説教

2007年9月2日

奨励 雲を眺めよ ─ 「ホレンコ喜びへの扉」で放送 ─
梅田憲章

天を仰ぎ、よく見よ。頭上高く行く雲を眺めよ。──
あなたは神を見ることができないと言うが。あなたの訴えは御前にある。あなたは神を待つべきなのだ。


ヨブ記35章5-14節


その時、わたしは55歳で、プラスチックスの研究開発を担当していました。

大きな仕事の発表を明日に控え、風邪をおして、最後のまとめをしていました。長くかかったこの研究も、いくつかの壁を突き破ることができ、理論的にも裏づけられ、いよいよ明日は商業化の提案となったのです。

「梅田さん、明日の発表は大丈夫ですか?」 部下が心配そうに、尋ねてきます。「これが終われば、しばらく休ませてもらうよ。」と答えたものの、左耳ではザザーッという雑音が鳴り続け、鼻をかむと音が飛ぶのを「ちょっとおかしいかな?」とおもい始めていました。最後のまとめが終わり、明日の資料と提示するサンプルづくりを任せて、妻に調べてもらったK病院耳鼻科に滑り込み、「耳が具合悪いので、注射か点滴で直して欲しい」と頼んだのです。

若い医師は症状を聞き、耳を診察し、すぐに検査するように言いました。静かな部屋に入り、大きなレシーバーを耳にあて検査し、左の耳がまったく聞こえていないことが明らかとなりました。医師は結果を見て、「すぐに治療を開始します。そのまま入院してください。」と言います。わたしは「明日の会議だけは出席したい」といったのですが、「びっしり1週間治療して、元に戻るのは50%くらいです。最初の3-4日が勝負です。無理です。耳が聞こえなくても、やむをえないとおもうのなら、治療はしませんが、」と譲らないのです。入院し、点滴をうけながら、ベッドの上で「神さま、どうして今、私にこんなことをなさるのですか。いつもわたしの人生はあと少しのところで、挫折したり、失敗したりしています。何度このようなことをすれば、気が済むのですか。」挫折感と耳が聞こえない不安で夜を過ごしたのです。

翌朝、キリスト教主義のこの病院には朝の礼拝があると聞き、出かけ、そこで今日お読みしたヨブ記の箇所35章5節を聞きました。 「天を仰ぎ、よく見よ。頭上高く行く雲を眺めよ」 雲はイスラエルの人々がエジプトを脱出し、荒野を旅したときに人々を導いた神さまの目に見える形を現している。その雲を見て、神を思えという奨励でした。

自分の生活の中で、朝早くから、夜遅くまで働き、上下左右に気を使い、調べ、考え、計算し、地上を忙しく働きまわり、いつしか、神さまのことを余った時間で考えていた自分。その自分に 「天を仰ぎ、よく見よ。頭上高く行く雲を眺めよ。」と顔を天に向けさせたのでした。

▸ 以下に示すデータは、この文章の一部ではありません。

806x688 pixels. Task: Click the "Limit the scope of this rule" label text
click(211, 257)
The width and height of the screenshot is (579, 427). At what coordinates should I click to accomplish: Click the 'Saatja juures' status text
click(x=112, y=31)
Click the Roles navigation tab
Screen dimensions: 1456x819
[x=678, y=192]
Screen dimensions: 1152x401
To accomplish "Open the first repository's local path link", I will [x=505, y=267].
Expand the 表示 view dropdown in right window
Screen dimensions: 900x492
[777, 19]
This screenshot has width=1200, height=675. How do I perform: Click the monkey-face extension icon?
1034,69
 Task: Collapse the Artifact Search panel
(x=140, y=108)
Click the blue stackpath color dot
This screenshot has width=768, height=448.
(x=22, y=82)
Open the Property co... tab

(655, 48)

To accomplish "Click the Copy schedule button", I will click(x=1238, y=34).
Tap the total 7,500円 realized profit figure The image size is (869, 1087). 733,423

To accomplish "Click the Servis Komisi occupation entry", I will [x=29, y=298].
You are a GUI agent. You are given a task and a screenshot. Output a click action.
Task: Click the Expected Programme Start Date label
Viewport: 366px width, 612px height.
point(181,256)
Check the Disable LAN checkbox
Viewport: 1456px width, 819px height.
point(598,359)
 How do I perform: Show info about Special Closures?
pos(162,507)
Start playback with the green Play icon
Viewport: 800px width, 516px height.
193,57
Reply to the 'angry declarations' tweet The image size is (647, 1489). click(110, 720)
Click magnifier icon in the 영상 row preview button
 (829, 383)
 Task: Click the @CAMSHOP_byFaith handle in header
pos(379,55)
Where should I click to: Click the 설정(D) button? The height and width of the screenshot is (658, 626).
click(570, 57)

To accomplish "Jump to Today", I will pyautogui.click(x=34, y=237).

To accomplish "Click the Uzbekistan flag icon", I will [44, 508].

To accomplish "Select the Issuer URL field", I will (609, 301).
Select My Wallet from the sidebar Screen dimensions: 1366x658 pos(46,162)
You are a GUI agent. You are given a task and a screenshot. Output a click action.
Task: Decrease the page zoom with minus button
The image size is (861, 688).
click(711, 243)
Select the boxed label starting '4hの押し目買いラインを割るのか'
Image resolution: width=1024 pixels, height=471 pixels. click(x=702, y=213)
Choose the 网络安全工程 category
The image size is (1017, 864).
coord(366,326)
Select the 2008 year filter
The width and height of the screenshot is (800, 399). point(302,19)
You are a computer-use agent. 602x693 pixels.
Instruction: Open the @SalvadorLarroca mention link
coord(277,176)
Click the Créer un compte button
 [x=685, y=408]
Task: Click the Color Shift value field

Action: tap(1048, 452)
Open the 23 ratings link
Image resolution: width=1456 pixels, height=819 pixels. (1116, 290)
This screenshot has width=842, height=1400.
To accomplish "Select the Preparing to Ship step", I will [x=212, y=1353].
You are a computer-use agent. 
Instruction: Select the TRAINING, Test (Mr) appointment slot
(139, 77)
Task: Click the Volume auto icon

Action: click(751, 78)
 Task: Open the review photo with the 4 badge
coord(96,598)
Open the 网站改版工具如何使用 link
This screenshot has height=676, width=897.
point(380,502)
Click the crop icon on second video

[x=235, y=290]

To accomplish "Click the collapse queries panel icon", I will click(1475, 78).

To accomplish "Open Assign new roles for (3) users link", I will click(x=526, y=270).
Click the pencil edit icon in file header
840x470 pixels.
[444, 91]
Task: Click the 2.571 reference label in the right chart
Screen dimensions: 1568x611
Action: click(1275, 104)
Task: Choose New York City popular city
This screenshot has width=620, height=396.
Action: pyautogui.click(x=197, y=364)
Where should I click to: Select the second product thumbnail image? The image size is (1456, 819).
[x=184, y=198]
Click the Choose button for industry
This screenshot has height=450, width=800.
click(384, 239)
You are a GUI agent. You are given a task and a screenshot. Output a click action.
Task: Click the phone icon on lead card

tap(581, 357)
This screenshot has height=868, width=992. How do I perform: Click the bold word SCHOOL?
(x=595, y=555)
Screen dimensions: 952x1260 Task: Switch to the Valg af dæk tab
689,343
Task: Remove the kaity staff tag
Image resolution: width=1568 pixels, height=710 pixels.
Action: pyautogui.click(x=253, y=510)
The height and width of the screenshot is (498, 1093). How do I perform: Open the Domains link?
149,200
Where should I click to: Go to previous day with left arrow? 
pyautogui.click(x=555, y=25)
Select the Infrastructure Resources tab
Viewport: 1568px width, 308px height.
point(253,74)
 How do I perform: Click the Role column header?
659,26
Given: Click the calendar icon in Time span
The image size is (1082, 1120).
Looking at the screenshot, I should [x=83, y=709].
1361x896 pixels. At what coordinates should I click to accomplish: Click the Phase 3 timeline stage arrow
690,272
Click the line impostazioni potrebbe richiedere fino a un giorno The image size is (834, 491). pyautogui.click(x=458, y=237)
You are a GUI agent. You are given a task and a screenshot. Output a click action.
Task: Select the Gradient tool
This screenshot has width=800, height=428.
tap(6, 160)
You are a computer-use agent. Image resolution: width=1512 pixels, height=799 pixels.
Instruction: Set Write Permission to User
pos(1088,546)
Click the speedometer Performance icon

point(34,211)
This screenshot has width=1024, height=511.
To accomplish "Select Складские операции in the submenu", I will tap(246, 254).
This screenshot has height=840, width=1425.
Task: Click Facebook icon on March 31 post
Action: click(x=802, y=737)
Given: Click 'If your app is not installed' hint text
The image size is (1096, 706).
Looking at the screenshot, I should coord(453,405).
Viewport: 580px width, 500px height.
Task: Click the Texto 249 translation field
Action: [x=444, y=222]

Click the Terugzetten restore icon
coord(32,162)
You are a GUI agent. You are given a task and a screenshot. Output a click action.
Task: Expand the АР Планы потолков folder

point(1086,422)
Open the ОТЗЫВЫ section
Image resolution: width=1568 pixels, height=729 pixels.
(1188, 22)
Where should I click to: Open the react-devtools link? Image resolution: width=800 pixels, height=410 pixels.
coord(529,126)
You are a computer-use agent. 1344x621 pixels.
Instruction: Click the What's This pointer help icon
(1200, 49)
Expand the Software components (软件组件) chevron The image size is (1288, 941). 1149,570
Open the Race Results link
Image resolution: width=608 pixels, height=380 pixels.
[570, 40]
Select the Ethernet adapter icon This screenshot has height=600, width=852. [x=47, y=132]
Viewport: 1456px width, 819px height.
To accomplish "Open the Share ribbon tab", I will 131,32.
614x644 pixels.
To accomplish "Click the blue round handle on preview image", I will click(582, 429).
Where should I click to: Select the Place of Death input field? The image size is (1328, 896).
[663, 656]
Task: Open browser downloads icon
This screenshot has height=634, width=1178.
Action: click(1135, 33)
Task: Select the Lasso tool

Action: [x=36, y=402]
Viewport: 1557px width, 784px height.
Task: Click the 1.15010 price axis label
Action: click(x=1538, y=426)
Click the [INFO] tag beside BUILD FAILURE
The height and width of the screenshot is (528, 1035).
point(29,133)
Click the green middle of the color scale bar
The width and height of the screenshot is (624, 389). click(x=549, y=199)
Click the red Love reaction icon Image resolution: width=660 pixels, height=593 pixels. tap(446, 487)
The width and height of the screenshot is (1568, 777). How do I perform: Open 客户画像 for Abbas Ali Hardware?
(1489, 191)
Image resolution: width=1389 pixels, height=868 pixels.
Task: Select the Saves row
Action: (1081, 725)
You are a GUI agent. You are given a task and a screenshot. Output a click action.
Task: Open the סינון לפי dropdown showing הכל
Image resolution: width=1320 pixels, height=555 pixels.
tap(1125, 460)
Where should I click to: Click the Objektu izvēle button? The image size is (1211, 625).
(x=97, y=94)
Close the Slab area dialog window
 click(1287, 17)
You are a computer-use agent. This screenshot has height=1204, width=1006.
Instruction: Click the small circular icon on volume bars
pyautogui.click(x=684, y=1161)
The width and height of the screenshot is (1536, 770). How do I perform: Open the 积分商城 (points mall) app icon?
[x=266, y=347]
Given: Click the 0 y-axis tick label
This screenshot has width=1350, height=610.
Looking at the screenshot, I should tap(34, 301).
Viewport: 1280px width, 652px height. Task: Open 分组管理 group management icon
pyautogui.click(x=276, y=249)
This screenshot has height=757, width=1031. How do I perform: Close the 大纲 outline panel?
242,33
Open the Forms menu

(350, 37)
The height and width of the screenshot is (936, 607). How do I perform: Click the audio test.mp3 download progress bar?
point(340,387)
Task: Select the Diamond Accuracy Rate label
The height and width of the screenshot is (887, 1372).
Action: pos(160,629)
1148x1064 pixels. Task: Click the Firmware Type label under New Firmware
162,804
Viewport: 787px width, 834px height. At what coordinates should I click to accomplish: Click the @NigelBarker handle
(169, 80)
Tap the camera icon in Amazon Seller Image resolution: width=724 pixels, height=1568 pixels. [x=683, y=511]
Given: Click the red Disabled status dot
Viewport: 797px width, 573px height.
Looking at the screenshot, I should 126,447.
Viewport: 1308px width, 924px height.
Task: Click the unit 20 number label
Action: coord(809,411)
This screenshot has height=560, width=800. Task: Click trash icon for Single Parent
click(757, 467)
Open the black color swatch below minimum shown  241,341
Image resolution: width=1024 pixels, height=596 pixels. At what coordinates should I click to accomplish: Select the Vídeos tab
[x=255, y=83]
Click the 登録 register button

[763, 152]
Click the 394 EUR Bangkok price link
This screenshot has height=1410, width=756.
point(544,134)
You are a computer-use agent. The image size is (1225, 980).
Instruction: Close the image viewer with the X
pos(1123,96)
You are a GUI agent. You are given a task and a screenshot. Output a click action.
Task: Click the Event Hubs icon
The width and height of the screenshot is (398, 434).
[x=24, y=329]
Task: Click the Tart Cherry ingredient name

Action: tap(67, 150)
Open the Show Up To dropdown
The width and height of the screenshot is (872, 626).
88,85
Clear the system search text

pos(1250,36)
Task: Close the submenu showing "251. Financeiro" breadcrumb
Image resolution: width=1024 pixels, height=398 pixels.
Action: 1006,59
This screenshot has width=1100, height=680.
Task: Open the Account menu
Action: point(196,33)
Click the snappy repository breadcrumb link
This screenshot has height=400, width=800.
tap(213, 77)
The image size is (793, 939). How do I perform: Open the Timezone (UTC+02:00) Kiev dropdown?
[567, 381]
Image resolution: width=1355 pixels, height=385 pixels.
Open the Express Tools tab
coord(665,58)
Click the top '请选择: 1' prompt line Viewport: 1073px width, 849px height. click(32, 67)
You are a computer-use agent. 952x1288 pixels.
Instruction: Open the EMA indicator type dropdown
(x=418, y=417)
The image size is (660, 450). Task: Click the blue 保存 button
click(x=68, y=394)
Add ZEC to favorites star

礼拝のあと病院の外に出て、空をみました。なるほど、高く青くすんだ空に、ぽっかり浮かび、ゆったり流れていく白い雲。次から次と色や形や厚さを変えながら、くっついたり、離れたりしながら流れていく雲の数々。この雲にも名前があったけなぁなどと思い、30分ほど眺めていたのでした。雲をこうやって見たのはいつだっただろう?本当に久しぶり経験だな。俺はいつしか、神を見上げる生活から離れていたんだ----と思ったのでした。

ベッドに戻り、聖書のこの箇所を開き、聖書を読み始めました。十四節で、わたしの目は止まりました。 「あなたの訴えは御前にある。あなたは神を待つべきなのだ。」

わたしは自分のことばかりを行い、神の思いを聞かなかった。 神に自分の助けを求め、神の求めを聞かなかった。神に自分の訴えは届いていないとおもっていた。 わたしは神の返事を待てなかった。

空を見、雲により神を見た私は、わたしの訴えが神のところに届いていることを知った。

今までの何でも自分中心の考えが、溶け出し、神の懐に抱かれている自分を知った。八木重吉という詩人が
「きりすと われにありとおもうはやすいが
われみずから きりすとにありと
ほのかにても感ずるまでの遠かりし道よ
きりすとが 私をだいてくれる
わたしのあしもとに わたしが ある」
とうたった詩が思い出された。

わたしの人生が、神に抱かれた人生に姿を変えた瞬間だったのです。